The ironically named Mr Coward, who taught me A-level Economics was the person who pushed me to set my sights on Oxford University, and with solid help and advice, I became the first person from Southgate Comprehensive to go there.

So it is time to finally put to rest George Bernard’s Shaw appalling dictum, “those who can’t, teach”.

Pupils don’t succeed simply because their school had ‘academy’ or ‘free school’ written on the sign outside. While structures matter, Labour understands that what happens inside a classroom, matters more.

As Professor Dylan William from the Institute of Education has shown in international comparisons, 8% of performance is down to the governance structure, while 80% is down to the quality of teaching.

This is why it is so dispiriting that 80% of the debate in education is about structures and not standards.

So the key challenge as I see it is to raise the status and quality of teaching.

Labour made huge efforts in government to do this. We introduced programmes like Teach First to attract bright graduates to the profession. We linked teacher performance to their pay and conditions for the first time. And we gave head teachers greater freedoms to manage their staff and remove under-performing teachers.

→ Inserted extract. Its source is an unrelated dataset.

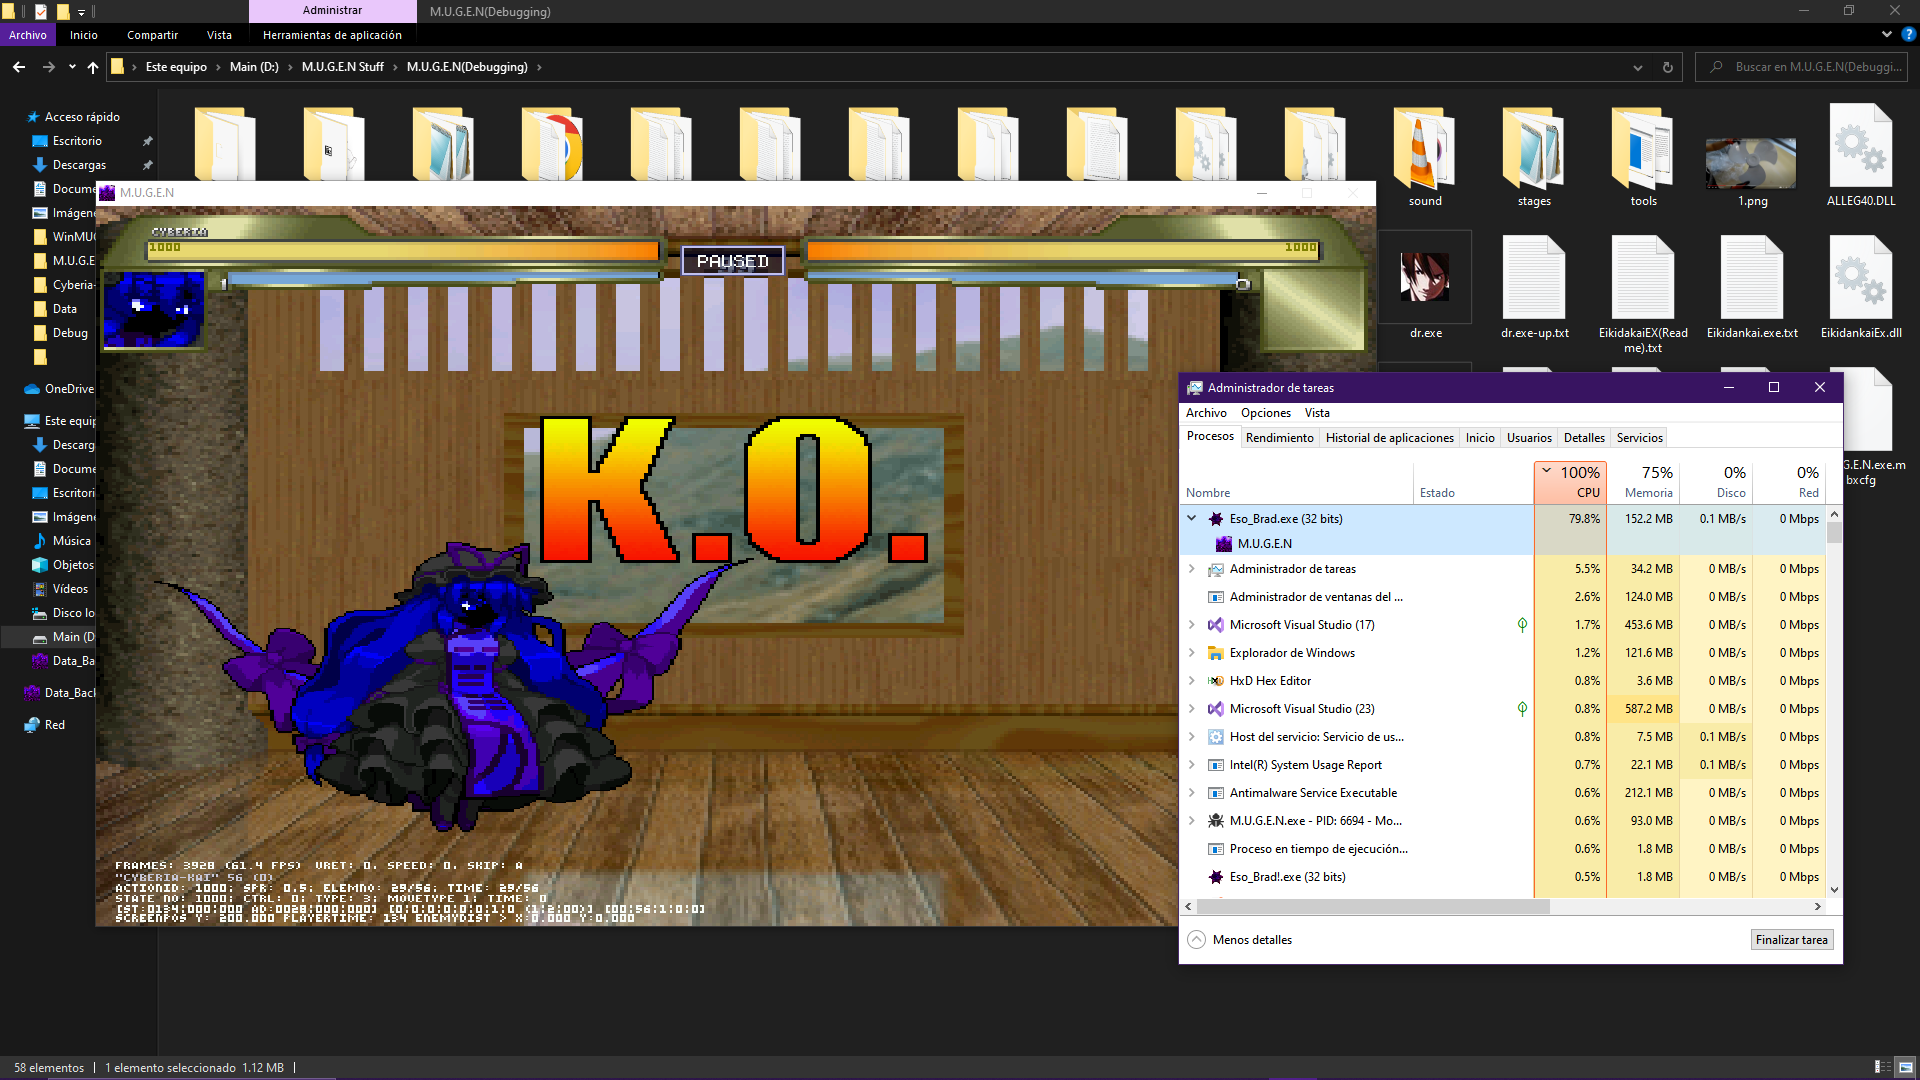
Task: Open the stages folder icon
Action: click(x=1533, y=148)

Clearly, there is still much to do. While Ofsted agrees this is the best generation of teachers ever, there are still too many poor or merely adequate teachers in the system – only 4% are seen as outstanding in primary schools, and only 5% in secondaries.

Labour will not hesitate to support evidence-based measures to increase the quality and status of the teaching profession. But the Government’s proposed standards are too static. They apply equally to a new starter as to an experienced teacher. Surely performance measures should be progressive, reflecting professional development and continually challenging a teacher to improve?

The biggest critics of bad teaching are good teachers. So we will look at measures like peer observation to raise standards. The important thing is to have a system that heads can use flexibly but is also fair to staff.

As part of our policy review we will be exploring innovations to increase teaching quality.

These will include peer-to-peer performance measures and continual performance assessment of teaching, including clear metrics for raising performance year after year.

If head teachers says they need more powers to remove under-performing teachers, we will provide them, along with better sharing of information about teachers who under-perform so they are not simply ‘ghosted’ through the system.

And finally, we will give teachers the tools to progress, including high quality training and networks to share best practice between schools. This collaboration will be vitally important in a system that is increasingly fragmented.

We know that poor teaching can blight a child’s future potential.  So we will be tough on bad teaching but fair to good teachers.